Consumers Expected to Spend More This Holiday Season
Excited about holiday shopping? This year, consumers are anticipated to increase their spending.
A preliminary report on holiday shopping indicates a moderate rise in retail sales as consumers navigate inflation challenges.
According to Deloitte’s first 2024 Holiday Forecast, retail sales during the holiday season are expected to rise between 2.3% and 3.3% this year.
Holiday Sales Expected to Reach Pre-Pandemic Standards
Deloitte analysts believe sales growth will revert to pre-pandemic levels, reflecting trends from the last ten years.
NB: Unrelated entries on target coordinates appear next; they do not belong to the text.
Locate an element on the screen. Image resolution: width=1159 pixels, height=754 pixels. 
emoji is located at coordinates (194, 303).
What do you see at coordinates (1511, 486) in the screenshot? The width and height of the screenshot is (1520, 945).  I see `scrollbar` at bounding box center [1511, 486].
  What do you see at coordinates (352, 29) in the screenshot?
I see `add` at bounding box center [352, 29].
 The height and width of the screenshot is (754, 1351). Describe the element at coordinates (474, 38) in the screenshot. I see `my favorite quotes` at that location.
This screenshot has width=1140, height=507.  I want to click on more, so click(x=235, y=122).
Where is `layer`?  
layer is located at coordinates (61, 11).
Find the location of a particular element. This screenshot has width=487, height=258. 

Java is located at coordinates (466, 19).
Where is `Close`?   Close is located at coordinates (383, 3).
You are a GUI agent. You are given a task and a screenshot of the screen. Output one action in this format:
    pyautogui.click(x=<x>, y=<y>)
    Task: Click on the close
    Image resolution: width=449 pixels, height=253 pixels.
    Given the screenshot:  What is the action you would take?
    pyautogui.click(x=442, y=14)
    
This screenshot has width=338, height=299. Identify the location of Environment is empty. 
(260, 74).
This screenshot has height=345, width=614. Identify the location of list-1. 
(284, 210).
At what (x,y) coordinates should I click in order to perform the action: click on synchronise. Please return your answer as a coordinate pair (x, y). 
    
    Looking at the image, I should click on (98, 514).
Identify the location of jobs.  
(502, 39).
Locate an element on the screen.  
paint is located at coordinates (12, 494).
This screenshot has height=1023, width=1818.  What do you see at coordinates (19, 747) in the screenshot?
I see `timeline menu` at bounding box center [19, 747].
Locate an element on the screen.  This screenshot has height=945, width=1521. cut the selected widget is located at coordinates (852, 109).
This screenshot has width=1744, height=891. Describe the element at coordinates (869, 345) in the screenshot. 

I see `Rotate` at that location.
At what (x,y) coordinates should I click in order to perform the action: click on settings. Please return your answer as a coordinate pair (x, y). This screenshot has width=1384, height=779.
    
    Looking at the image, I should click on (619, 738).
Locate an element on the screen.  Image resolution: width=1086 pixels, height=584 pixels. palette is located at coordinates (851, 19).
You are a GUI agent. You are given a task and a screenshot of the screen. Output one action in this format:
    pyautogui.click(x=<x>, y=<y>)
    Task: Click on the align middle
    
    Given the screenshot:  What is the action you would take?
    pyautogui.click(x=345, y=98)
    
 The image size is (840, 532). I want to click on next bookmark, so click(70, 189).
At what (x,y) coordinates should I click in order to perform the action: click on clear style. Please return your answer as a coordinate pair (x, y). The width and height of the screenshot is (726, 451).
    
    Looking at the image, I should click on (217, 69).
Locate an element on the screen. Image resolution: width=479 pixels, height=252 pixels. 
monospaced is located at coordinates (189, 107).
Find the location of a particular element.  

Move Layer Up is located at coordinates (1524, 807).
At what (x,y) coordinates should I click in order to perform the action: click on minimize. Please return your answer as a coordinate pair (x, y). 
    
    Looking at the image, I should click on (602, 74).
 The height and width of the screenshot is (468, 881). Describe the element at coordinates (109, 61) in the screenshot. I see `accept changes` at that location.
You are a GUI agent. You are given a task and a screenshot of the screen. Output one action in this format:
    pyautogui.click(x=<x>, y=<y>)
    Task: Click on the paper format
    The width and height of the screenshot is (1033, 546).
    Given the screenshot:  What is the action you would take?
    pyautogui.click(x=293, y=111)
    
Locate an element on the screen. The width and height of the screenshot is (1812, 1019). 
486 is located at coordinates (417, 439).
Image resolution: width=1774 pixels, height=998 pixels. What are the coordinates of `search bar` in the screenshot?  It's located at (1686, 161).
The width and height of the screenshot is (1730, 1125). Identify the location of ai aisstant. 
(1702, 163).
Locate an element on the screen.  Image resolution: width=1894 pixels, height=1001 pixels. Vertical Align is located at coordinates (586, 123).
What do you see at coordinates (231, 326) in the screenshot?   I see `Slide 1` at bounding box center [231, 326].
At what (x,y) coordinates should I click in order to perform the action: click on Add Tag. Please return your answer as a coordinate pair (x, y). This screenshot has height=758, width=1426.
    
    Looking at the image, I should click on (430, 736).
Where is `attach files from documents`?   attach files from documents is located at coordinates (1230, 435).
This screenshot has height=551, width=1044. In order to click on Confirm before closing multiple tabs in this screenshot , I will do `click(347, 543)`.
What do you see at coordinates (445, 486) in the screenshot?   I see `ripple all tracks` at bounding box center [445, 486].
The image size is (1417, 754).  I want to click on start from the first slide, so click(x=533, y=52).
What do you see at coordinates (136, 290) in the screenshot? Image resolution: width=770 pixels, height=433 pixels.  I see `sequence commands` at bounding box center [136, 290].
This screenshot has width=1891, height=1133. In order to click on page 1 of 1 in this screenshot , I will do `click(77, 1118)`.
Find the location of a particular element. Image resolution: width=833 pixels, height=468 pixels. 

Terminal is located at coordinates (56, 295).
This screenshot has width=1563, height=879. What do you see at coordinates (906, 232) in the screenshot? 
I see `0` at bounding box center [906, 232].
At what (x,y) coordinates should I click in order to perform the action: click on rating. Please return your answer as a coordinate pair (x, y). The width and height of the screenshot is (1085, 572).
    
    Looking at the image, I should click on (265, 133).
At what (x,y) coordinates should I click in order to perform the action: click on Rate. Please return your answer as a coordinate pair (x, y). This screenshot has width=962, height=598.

They noted that holiday sales, especially in e-commerce, experienced significant growth following the pandemic.
“This year, we predict a slower growth rate than last year, with a return to more typical growth patterns following the pandemic,” Akrur Barua, an economist at Deloitte Insights, mentioned to YSL News. “Sales are projected to grow between 2.3% and 3.3% this season compared to a 4.3% increase from the previous year.
“Even though disposable income has been rising steadily, it is doing so at a slower rate compared to last year. The conclusion of savings accumulated during the pandemic will also impact consumer spending. Additionally, high credit card debt presents challenges as the holidays approach,” Barua added.
Deloitte predicts total holiday sales will reach $1.58 to $1.59 trillion from November to January. Retail sales (excluding automotive and gasoline) from November 2023 to January 2024 saw a 4.3% growth, totaling $1.49 trillion, according to the U.S. Census Bureau.
Moreover, Deloitte forecasts that e-commerce sales will rise by 7.0% to 9.0% year-over-year, expected to reach between $289 billion and $294 billion this holiday season, compared to a 10.1% growth last year resulting in $252 billion.
Shoppers Seeking Bargains
Consumers are likely to seek out online deals to optimize their expenditures, according to Michael Jeschke, principal at Deloitte Consulting LLP, in a press release.
“While this holiday period shows a return to standard growth levels, retailers that focus on fostering loyalty and trust with consumers could find themselves in a strong position,” Jeschke noted in the release.
Consistent growth in disposable income and a stable job market are both factors that will help bolster retail sales this season. Barua emphasized that while decreasing inflation might reduce the nominal value of retail sales, it is expected to enhance consumers’ purchasing power through real wage growth, which will likely increase sales volumes.
With expected holiday retail sales growth of 2.3% to 3.3%, this is considered solid within the context of a stable, long-term growth trend in the economy. The job market remains robust, household debt levels relative to disposable income are low, and the total financial assets of households have risen by 30% since the last quarter of 2019, all supporting consistent retail sales growth this holiday season,” Barua explained.
The holiday shopping period has already started, with nearly half (48%) of participants in a recent Bankrate survey stating they plan to start their gift shopping by October.